The Size of Modern Magnectics
In the last ten years, tremendous strides have been made in semiconductors to increase the performance of high-frequency power supplies. New wide-bandgap technologies, and new packaging techniques have led to unprecedented levels of power density and converter efficiency. The future for power conversion has never been so exciting.
However, one component has stubbornly continued to defy proportional miniaturization—the magnetics. Invented in 1831, the power transformer remains a larger component than anticipated, and it does not seem to follow any version of Moore’s Law.
Figure 1: Modern Power Converter Size is Dominated by the Magnetic Components
Figure 1 shows modern power converters for different applications. A PFC circuit, LLC, and a point-of-load converter all feature prominent magnetics. In some cases, we find that the semiconductor devices no longer even need a heatsink and have disappeared from view underneath the circuit board. This emphasizes even more the need to work harder on the magnetics if we are to continue making progress with size reduction.
When starting a series of articles on magnetics design, it is customary to start at the beginning with design basics. Considerations of turns counts, saturation, core materials, and design optimization are usually at the forefront. You can learn more about some of these issues from our magnetics videos .
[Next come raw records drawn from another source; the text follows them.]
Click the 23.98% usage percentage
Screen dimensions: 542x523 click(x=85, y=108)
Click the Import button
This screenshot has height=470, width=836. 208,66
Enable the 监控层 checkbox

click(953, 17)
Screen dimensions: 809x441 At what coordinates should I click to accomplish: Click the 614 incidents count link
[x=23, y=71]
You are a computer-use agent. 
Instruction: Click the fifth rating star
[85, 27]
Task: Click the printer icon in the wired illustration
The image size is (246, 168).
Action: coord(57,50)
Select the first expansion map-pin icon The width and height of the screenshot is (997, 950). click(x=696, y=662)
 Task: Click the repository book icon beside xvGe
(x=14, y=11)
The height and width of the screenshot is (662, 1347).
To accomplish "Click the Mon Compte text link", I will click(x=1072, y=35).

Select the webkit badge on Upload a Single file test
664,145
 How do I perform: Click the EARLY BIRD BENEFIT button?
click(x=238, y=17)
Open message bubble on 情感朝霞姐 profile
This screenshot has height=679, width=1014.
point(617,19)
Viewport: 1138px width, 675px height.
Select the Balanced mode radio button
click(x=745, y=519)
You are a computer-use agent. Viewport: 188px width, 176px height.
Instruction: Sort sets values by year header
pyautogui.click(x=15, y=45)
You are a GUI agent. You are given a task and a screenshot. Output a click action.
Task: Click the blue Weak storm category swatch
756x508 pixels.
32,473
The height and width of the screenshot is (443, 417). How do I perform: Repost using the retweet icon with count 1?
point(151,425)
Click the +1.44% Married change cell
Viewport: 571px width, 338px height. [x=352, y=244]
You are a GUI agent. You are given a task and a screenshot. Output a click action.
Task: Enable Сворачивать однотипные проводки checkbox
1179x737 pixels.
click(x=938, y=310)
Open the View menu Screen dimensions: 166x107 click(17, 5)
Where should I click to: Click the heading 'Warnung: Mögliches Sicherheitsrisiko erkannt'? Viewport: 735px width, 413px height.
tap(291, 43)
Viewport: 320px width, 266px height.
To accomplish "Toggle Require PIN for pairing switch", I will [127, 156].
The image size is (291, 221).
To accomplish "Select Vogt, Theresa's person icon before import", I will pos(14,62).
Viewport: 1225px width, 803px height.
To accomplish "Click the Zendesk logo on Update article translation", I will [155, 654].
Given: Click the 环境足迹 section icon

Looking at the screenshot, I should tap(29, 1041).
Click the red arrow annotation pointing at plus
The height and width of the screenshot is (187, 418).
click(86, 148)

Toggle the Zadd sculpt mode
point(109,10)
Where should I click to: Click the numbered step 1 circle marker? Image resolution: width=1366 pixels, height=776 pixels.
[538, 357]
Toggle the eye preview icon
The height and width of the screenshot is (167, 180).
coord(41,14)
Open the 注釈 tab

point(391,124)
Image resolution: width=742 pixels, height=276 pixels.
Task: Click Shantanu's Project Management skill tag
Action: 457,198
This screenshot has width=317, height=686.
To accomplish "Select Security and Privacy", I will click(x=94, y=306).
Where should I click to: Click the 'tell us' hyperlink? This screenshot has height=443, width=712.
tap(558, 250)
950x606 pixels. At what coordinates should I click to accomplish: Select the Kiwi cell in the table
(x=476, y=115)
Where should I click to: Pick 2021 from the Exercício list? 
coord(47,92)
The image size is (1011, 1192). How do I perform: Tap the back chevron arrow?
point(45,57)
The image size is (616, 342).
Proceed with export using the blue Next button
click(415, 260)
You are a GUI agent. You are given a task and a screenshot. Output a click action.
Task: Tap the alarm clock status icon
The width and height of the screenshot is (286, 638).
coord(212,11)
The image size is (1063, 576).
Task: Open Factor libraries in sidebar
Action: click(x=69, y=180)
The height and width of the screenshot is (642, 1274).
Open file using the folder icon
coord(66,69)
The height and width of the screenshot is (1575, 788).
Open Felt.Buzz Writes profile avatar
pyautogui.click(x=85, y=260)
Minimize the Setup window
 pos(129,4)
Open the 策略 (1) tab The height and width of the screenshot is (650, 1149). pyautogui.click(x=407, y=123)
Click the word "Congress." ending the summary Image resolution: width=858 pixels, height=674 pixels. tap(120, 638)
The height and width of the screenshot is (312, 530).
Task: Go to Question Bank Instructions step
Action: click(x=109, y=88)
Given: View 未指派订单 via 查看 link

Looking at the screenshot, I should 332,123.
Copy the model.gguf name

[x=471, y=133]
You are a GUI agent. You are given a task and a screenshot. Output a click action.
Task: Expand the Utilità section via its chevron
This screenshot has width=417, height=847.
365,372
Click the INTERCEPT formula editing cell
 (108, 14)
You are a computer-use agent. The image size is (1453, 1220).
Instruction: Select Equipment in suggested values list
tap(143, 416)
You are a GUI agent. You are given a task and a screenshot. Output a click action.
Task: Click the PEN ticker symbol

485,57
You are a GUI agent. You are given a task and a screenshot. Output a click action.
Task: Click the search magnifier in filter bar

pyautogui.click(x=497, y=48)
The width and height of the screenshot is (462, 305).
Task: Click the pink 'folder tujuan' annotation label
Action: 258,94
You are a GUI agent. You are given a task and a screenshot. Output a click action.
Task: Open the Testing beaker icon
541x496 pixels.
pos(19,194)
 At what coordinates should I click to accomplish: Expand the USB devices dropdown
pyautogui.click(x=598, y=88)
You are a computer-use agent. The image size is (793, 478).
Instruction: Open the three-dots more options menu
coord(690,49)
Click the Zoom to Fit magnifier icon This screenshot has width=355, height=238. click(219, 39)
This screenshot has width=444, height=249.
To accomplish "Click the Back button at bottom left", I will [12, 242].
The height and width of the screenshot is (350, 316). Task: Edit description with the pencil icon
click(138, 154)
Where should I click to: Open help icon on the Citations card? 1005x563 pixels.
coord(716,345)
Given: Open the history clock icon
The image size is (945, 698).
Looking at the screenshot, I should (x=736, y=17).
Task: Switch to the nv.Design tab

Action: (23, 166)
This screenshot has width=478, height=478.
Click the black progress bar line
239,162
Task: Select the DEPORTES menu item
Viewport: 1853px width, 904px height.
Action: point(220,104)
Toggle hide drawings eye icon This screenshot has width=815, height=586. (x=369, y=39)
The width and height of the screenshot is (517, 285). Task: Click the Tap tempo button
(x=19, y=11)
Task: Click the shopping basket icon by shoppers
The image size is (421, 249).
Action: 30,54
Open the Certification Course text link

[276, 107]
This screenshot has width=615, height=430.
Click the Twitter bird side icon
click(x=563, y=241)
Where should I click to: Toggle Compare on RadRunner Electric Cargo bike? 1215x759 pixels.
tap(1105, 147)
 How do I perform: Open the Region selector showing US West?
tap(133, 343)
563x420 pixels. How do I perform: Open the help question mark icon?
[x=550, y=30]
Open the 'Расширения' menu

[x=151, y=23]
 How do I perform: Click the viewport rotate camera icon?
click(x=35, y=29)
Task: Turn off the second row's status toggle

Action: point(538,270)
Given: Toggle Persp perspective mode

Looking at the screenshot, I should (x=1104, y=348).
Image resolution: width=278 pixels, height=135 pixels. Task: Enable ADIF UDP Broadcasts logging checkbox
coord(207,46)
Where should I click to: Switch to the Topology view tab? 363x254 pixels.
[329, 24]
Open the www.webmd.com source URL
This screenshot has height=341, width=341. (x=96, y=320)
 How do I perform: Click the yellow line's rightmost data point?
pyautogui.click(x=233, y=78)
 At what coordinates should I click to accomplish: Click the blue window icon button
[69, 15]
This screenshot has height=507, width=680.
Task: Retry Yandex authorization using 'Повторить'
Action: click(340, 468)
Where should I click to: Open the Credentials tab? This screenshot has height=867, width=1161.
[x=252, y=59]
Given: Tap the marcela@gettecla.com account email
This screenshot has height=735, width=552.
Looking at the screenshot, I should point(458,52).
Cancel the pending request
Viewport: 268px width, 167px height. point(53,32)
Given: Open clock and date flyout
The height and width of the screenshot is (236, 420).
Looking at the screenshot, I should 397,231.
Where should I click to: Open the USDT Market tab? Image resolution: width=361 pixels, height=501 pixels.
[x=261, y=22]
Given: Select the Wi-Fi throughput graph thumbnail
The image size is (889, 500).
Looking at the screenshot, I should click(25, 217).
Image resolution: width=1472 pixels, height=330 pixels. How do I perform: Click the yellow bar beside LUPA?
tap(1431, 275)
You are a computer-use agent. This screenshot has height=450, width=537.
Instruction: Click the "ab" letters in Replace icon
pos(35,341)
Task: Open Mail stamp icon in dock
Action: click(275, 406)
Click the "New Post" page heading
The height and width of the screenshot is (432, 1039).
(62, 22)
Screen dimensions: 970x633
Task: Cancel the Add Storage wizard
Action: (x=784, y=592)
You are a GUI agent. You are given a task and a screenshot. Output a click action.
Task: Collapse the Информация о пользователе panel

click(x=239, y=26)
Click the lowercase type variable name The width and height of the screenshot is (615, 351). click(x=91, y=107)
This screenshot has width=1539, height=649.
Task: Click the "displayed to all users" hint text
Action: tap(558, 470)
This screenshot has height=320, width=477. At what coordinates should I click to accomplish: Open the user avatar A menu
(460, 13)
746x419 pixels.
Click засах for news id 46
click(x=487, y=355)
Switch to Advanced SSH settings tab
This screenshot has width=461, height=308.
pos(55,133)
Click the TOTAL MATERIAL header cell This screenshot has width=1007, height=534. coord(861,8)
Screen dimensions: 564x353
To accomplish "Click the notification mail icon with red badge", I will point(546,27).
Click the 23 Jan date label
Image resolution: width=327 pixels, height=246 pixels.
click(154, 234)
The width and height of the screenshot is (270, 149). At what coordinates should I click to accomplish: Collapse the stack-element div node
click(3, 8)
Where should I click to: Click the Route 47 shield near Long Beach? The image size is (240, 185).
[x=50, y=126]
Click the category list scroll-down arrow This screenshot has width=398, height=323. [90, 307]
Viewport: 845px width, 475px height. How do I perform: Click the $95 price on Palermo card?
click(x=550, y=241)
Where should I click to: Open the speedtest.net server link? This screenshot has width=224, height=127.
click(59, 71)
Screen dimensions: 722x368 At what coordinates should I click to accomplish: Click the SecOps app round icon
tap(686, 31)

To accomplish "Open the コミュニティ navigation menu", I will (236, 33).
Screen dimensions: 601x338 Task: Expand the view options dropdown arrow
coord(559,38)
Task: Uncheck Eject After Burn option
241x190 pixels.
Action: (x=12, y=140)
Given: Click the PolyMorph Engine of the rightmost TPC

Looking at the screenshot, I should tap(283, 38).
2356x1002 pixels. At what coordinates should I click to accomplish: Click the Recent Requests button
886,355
However, in this article, we are going to start with an advanced topic which causes severe problems for many designers. We will see in the example used in this article that conventional analysis of winding loss indicates that there will be just over 1 W of dissipation. However, detailed proximity loss analysis shows that, in reality, there is almost 15 W of power loss.
Forward Converter Design Example
Figure 2 shows an example forward converter running at 360 W. The converter runs at a switching frequency of 100 kHz. We will look at the detailed design of the transformer and show that it demonstrates excessive winding loss, despite initially good performance calculations.
Figure 2: Two-Switch Forward Converter for 360 W Output
Figure 2 shows the simulated currents in the transformer . The primary current has a peak almost 4 A, and an RMS value of 1.985 A. Notice that there is a dc component of the current. (This can be a surprise to power supply novices. Transformers are not ac-current devices, they are ac-voltage devices.) There are also ac frequency components at 100 kHz, 300 kHz, and higher order odd harmonics. As we will see later, different analysis techniques can include these ac components to calculate the total winding loss accurately.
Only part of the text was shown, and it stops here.